UN raises concerns over hate speech in Bosnia, Serbia

UN is ‘deeply concerned’ by incidents that saw individuals ‘glorify atrocity crimes and convicted war criminals’.

The United Nations has voiced concern at recent incidents of hate speech and incitement to violence in Bosnia and Herzegovina and in Serbia, fearing inflammatory acts will escalate ahead of elections this year.

Bosnian Serbs celebrated their national day on Sunday, marking the creation of the Republika Srpska (RS) – Bosnia’s Serb entity that was declared three decades ago.

It was one of the events seen as putting the country on the path to the war in Bosnia in the 1990s, which killed approximately 100,000 people and forced two million others from their homes.

In a statement on Friday, the spokeswoman for the UN High Commissioner for Human Rights said the UN was “deeply concerned” by incidents that saw individuals “glorify atrocity crimes and convicted war criminals, target certain communities with hate speech, and, in some cases, directly incite violence”.


Liz Throssell said people had chanted the name of convicted war criminal Ratko Mladic during torchlight processions, sung nationalistic songs calling for the takeover of locations in the former Yugoslavia and in one incident, individuals fired shots in the air outside a mosque.

Local media and victims’ associations highlighted that in Foca on Saturday several hundred people attended a fireworks display organised by Red Star Belgrade football supporters at which a large portrait of Mladic was unveiled on a building.

The former Bosnian Serb general was sentenced to life in prison for war crimes in Bosnia, in particular for the Srebrenica massacre and the siege of Sarajevo.

Serbia and Bosnia will hold elections in April and October, respectively, and Throssell warned that “continued inflammatory, nationalistic rhetoric” risked exacerbating an “extremely tense” political environment in 2022.

“These incidents – some in locations that saw large-scale atrocity crimes during the war in Bosnia and Herzegovina, such as Prijedor and Foca – are an affront to survivors, including those who returned to their homes after the conflict,” her statement read.


“The failure to prevent and sanction such acts, which fuel a climate of extreme anxiety, fear and insecurity in some communities, is a major obstacle to trust-building and reconciliation.”

Throssell’s comments came as Bosnia was facing its worst political crisis since the 1990s, after Bosnian Serbs blocked the work of the central government and Bosnian Serb leader Milorad Dodik threatened to withdraw from state institutions, including the army, the judiciary and the tax system.
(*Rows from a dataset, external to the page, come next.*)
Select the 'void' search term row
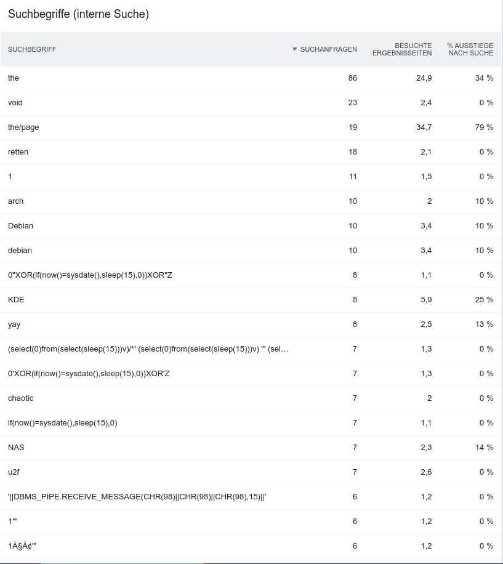Screen dimensions: 503x564 [x=15, y=103]
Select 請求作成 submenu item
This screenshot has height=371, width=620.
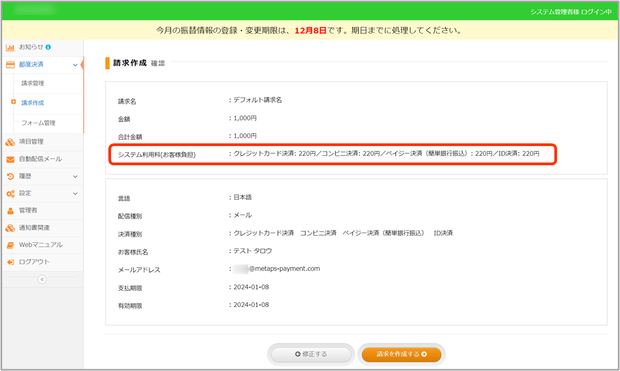tap(33, 103)
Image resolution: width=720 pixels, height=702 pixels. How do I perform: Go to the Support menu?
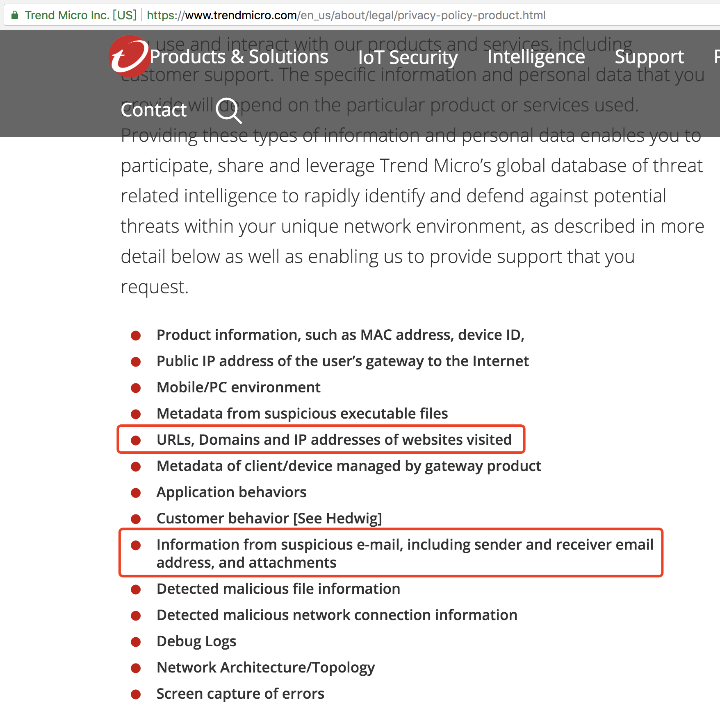[x=649, y=57]
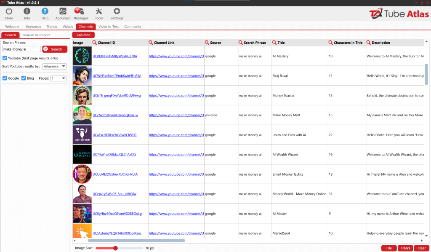Toggle the Google checkbox
This screenshot has height=252, width=431.
click(x=5, y=78)
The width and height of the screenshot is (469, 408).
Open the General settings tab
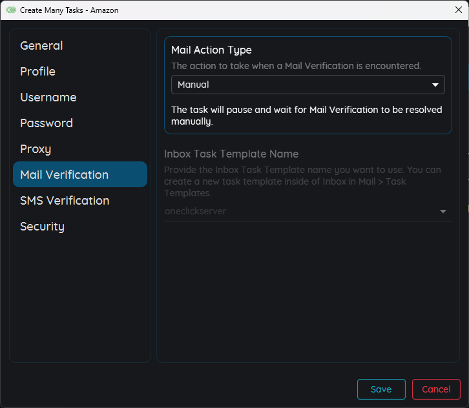coord(41,46)
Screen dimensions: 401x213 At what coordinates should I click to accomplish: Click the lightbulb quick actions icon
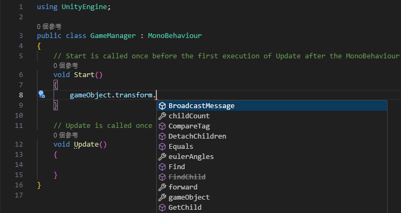[41, 95]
The US-brokered Dayton Peace Agreement of 1995 ended three and a half years of war in Bosnia. The agreement also established Bosnia and Herzegovina as a state composed of two entities: a Bosniak-Croat-dominated federation and a Serb-run Republika Srpska.

Dodik is the Serb member of the tripartite Presidency of Bosnia and Herzegovina, and he has threatened the secession of Republika Srpska for 15 years.

His recent comments spurred fresh sanctions earlier this month from the United States, which accused Dodik of corruption and threatening the stability and territorial integrity of Bosnia and Herzegovina.

Dodik rejected the measures, saying the sanctions were “lobbied by several US officials who do not share the vision of Bosnia-Herzegovina that I have and which was signed in 1995”.